"""
Copyright (c) 2022 Ruilong Li, UC Berkeley.
"""
from typing import Optional

import torch
from torch import Tensor


@torch.no_grad()
def pack_info(ray_indices: Tensor, n_rays: Optional[int] = None) -> Tensor:
    """Pack `ray_indices` to `packed_info`. Useful for converting per sample data to per ray data.

    Note:
        this function is not differentiable to any inputs.

    Args:
        ray_indices: Ray indices of the samples. LongTensor with shape (n_sample).
        n_rays: Number of rays.
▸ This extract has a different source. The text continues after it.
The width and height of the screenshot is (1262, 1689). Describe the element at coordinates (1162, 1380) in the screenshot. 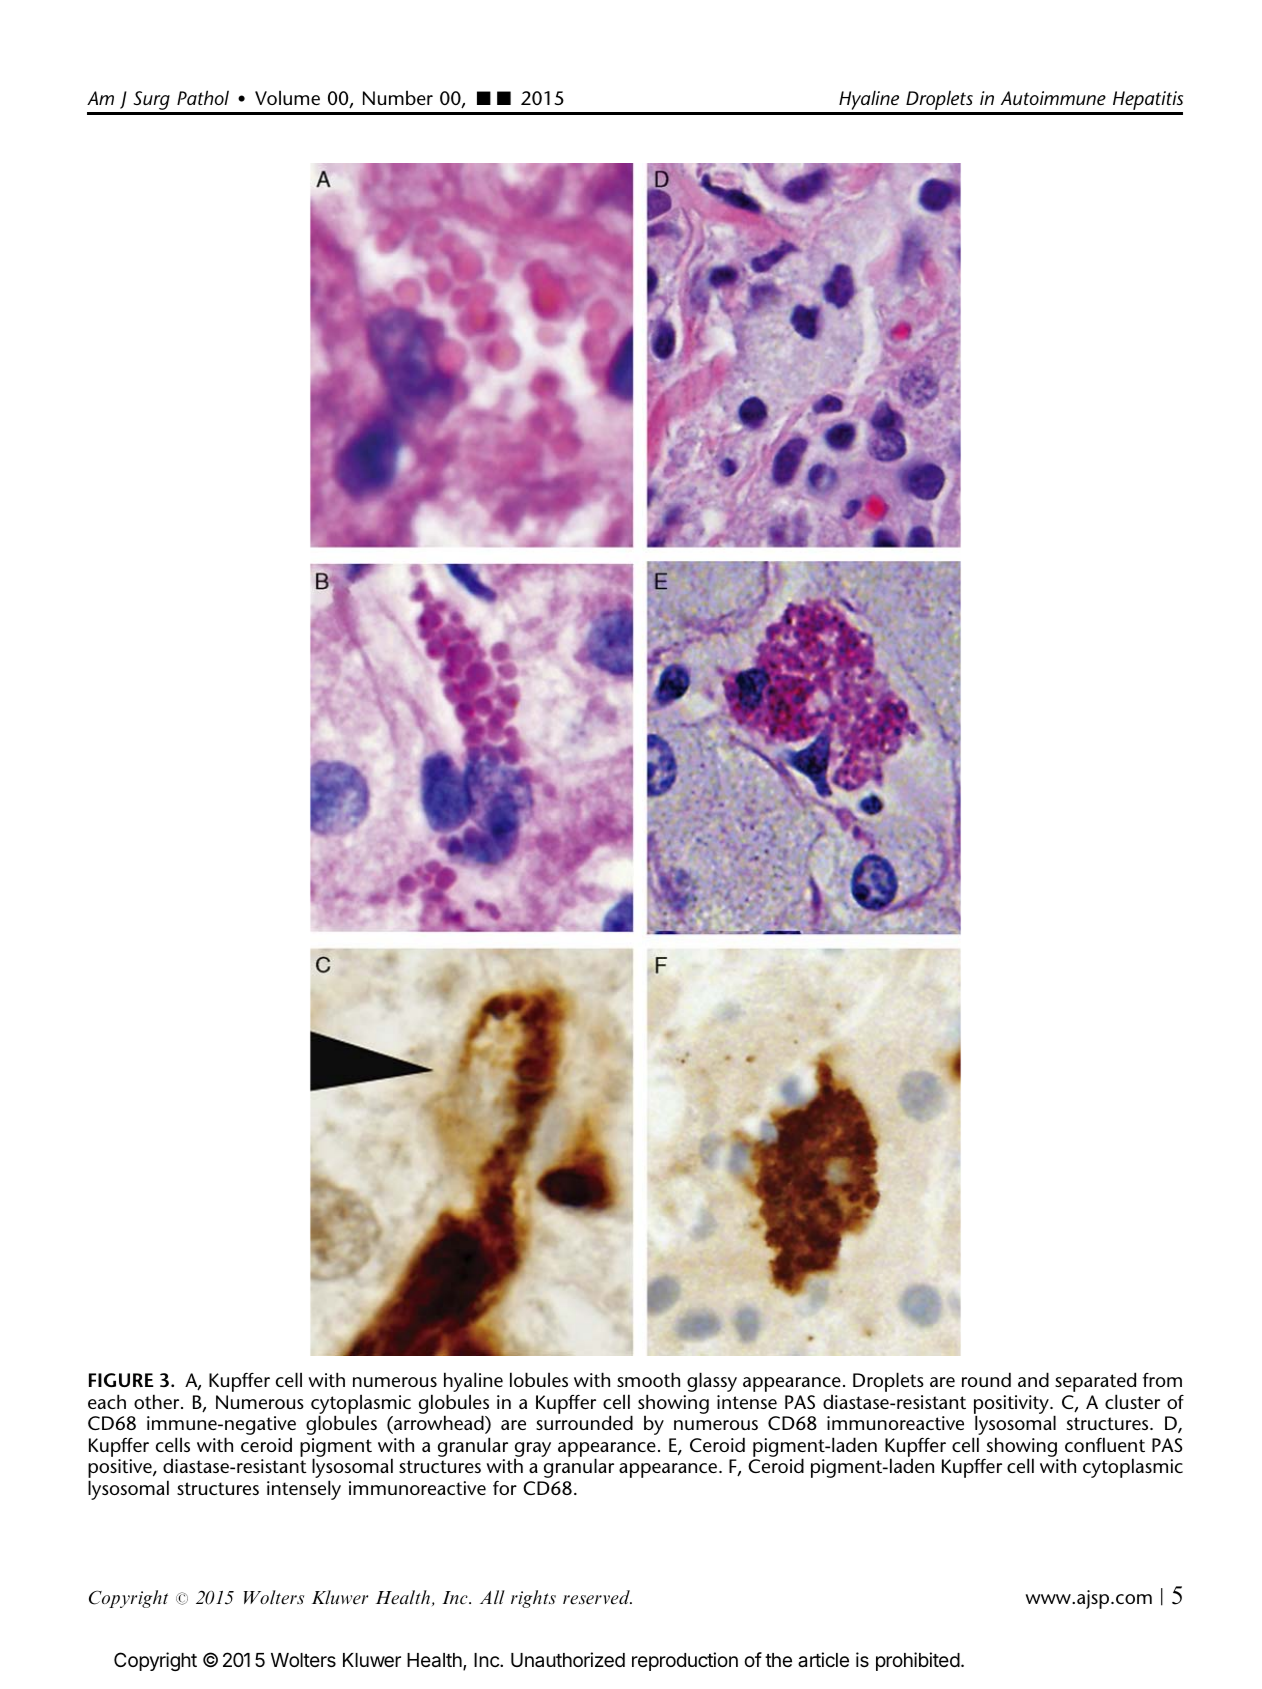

If None, it is inferred from `ray_indices`. Default is None.

    Returns:
        A LongTensor of shape (n_rays, 2) that specifies the start and count
        of each chunk in the flattened input tensor, with in total n_rays chunks.

    Example:

    .. code-block:: python

        >>> ray_indices = torch.tensor([0, 0, 1, 1, 1, 2, 2, 2, 2], device="cuda")
        >>> packed_info = pack_info(ray_indices, n_rays=3)
        >>> packed_info
        tensor([[0, 2], [2, 3], [5, 4]], device='cuda:0')

    """
    assert (
        ray_indices.dim() == 1
    ), "ray_indices must be a 1D tensor with shape (n_samples)."
    if ray_indices.is_cuda:
        device = ray_indices.device
        dtype = ray_indices.dtype
        if n_rays is None:
            n_rays = ray_indices.max().item() + 1
        chunk_cnts = torch.zeros((n_rays,), device=device, dtype=dtype)
        chunk_cnts.index_add_(0, ray_indices, torch.ones_like(ray_indices))
        chunk_starts = chunk_cnts.cumsum(dim=0, dtype=dtype) - chunk_cnts
        packed_info = torch.stack([chunk_starts, chunk_cnts], dim=-1)
    else:
        raise NotImplementedError("Only support cuda inputs.")
    return packed_info